Burkett H. Martin, Henry D. Grandberry, III, Ward, Martin, Terry, King & Sorey, Vicksburg, Miss., for plaintiff-appellee.
Appeal from the United States District Court for the Southern District of Mississippi.
Before WILLIAMS, JOLLY and DAVIS, Circuit Judges.
W. EUGENE DAVIS, Circuit Judge:
The International Paper Co. (Paper) appeals a judgment that it must indemnify the Illinois Central Gulf Railroad Co. (Railroad) for payments the Railroad made to an injured railroad employee. We affirm in part, reverse in part and remand for a partial new trial.
Paper owns and operates a mill near Redwood, Mississippi. In 1967, Railroad built a railroad spur, or "sidetrack," to the mill, and Paper and Railroad signed a "Track Agreement" that provided:
[Paper] agrees to indemnify [Railroad] for loss, damage, or injury from any act or omission of [Paper] ... to [any] person ... while on or about the [sidetrack]. If any claim or liability other than from fire shall arise from the joint or concurring negligence of both parties hereto, it shall be borne by them equally.

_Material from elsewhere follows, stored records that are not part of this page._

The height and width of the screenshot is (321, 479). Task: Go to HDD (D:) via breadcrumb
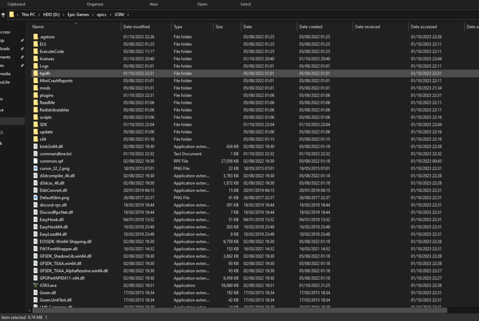coord(51,14)
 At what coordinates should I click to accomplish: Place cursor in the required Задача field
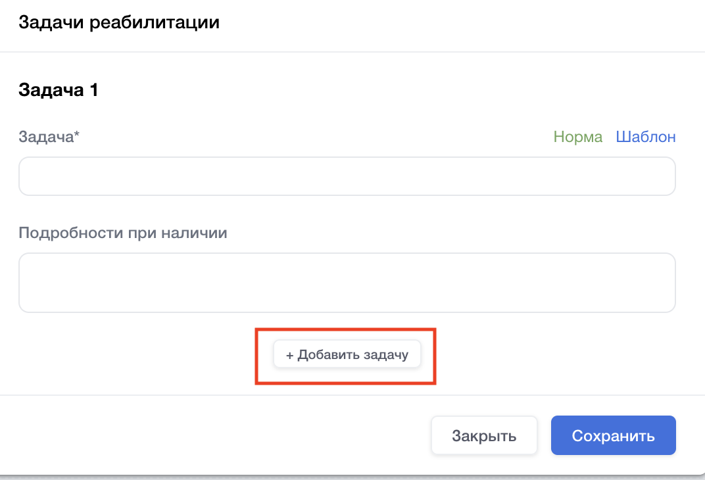click(x=347, y=176)
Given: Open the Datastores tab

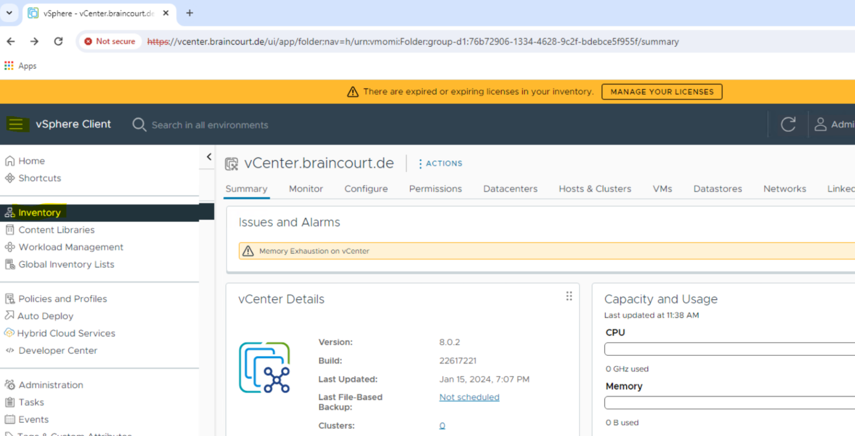Looking at the screenshot, I should click(x=718, y=189).
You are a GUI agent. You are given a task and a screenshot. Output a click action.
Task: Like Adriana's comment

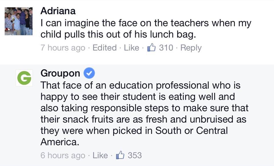[132, 48]
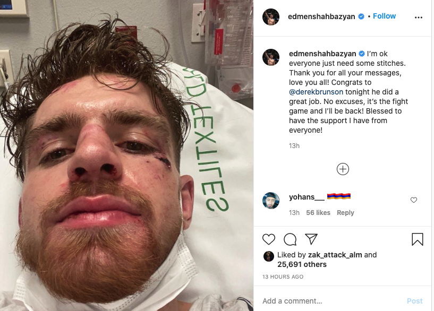Open the caption author avatar
Image resolution: width=434 pixels, height=311 pixels.
click(x=271, y=57)
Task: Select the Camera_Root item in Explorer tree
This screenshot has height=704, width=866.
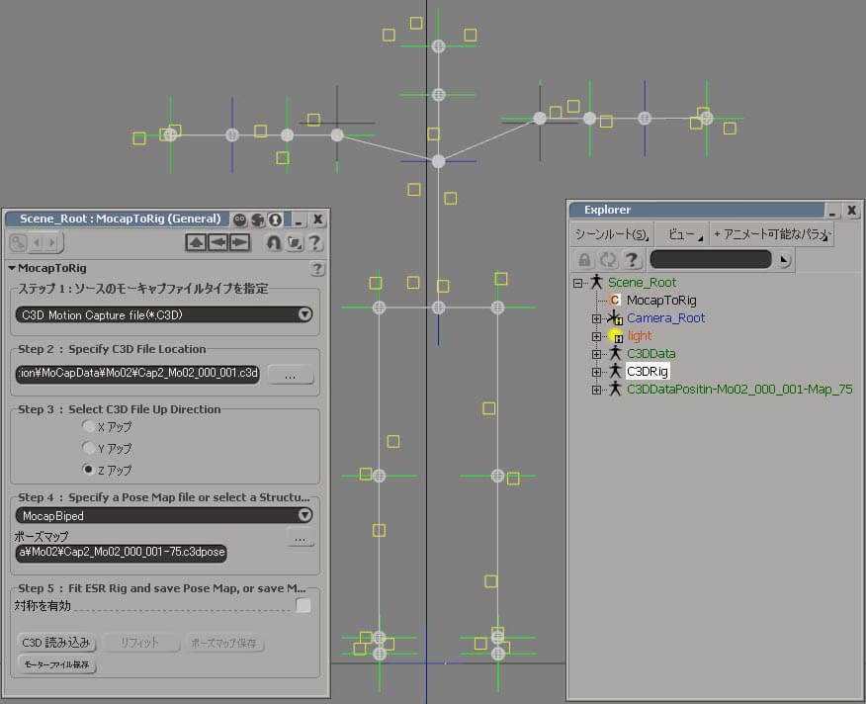Action: pyautogui.click(x=665, y=318)
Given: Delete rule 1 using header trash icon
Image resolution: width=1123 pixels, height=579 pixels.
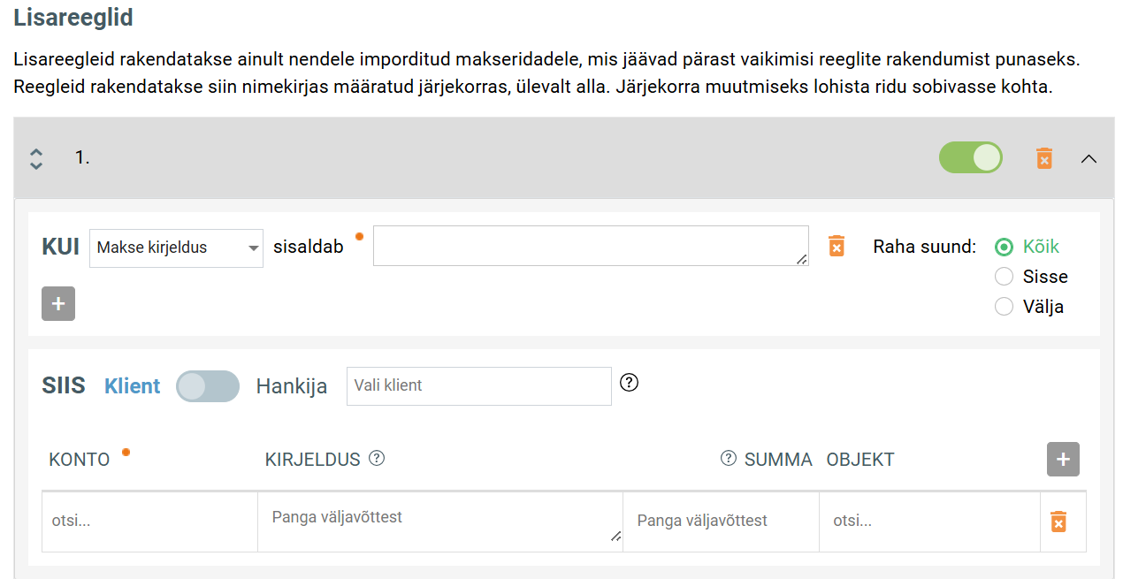Looking at the screenshot, I should (x=1044, y=158).
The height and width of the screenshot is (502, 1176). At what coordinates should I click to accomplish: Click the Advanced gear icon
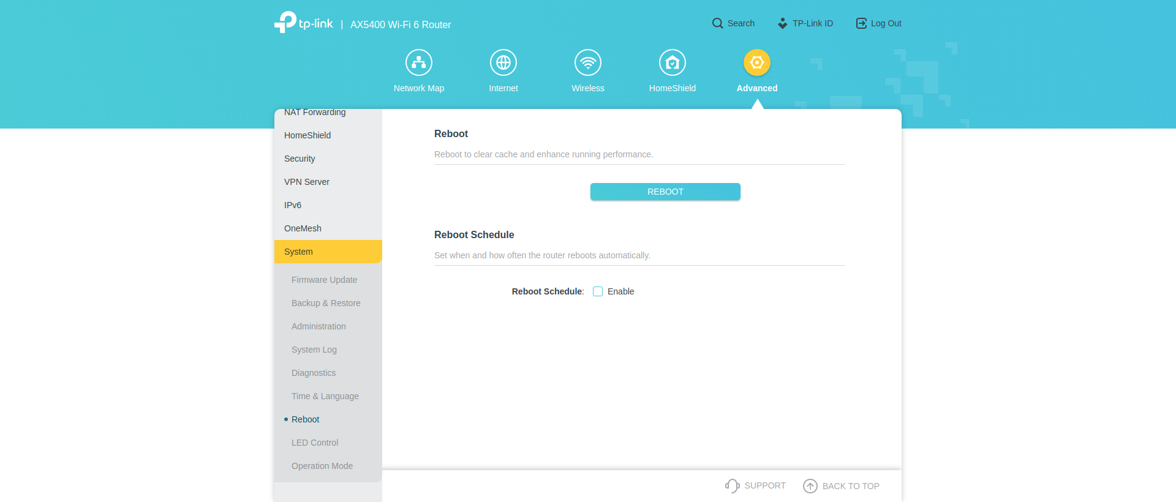757,62
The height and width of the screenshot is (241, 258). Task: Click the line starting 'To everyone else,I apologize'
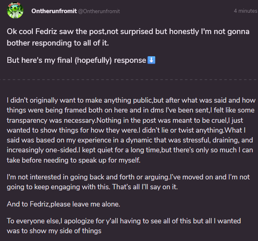pyautogui.click(x=124, y=221)
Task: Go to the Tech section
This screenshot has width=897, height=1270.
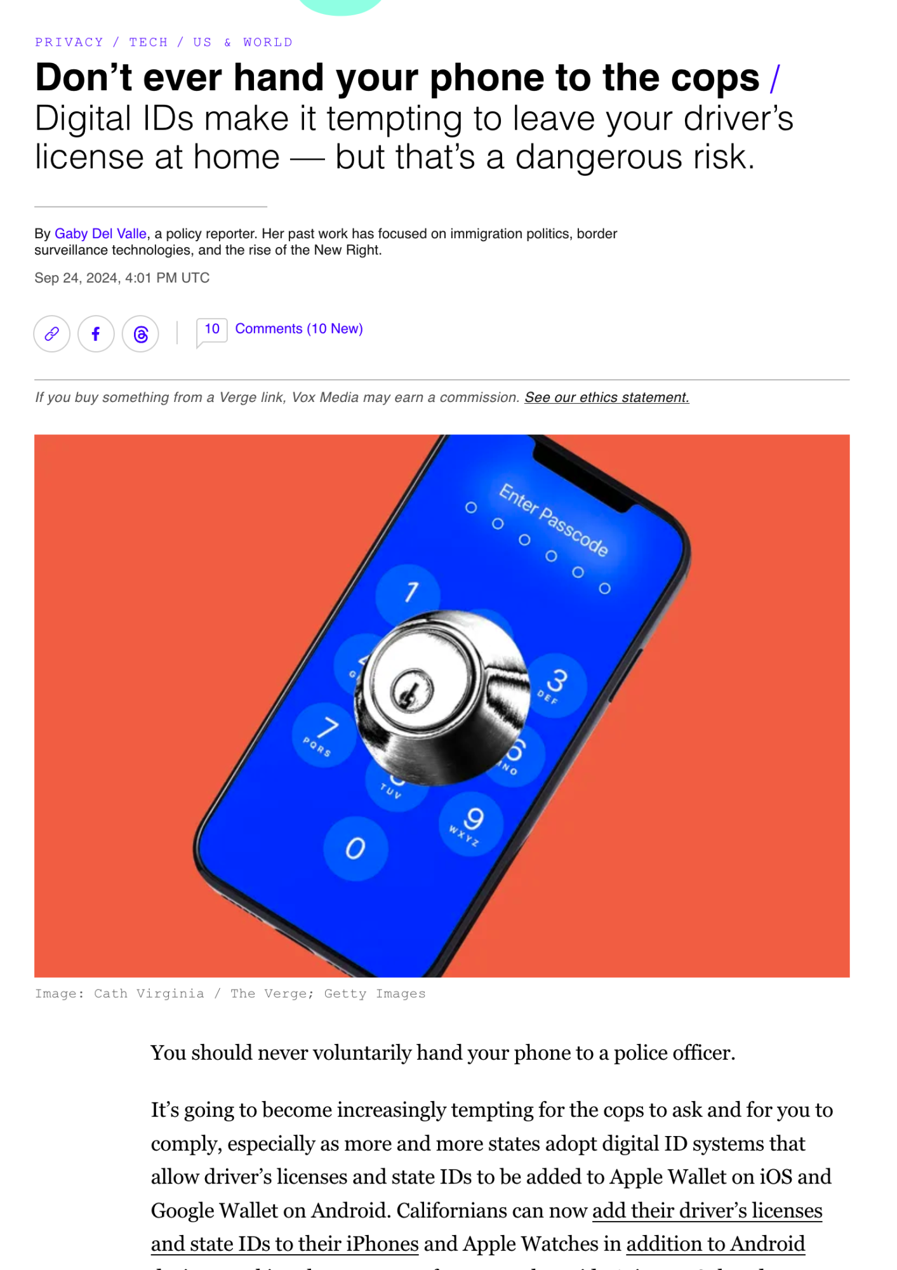Action: click(x=149, y=42)
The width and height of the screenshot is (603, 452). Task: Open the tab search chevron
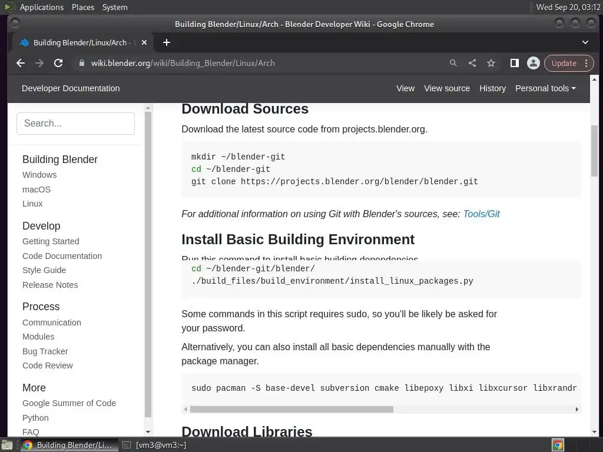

Between 1967 and 1979, Railroad built additional sidetracks to serve the mill. Paper also built a "chip pit" underneath one of the sidetracks to facilitate the unloading of hopper cars that carried wood chips to the mill. Hopper cars resemble boxcars with doors in the bottom. At the time of Newsome's injury, the mill processed as many as forty hopper cars of chips each day. Once a hopper car is positioned over the pit, the doors are opened to let the chips fall out. An underground conveyer then carries the chips from the pit to the mill. In the course of emptying the hoppers, chips spill from the hopper onto a metal walkway alongside the pit.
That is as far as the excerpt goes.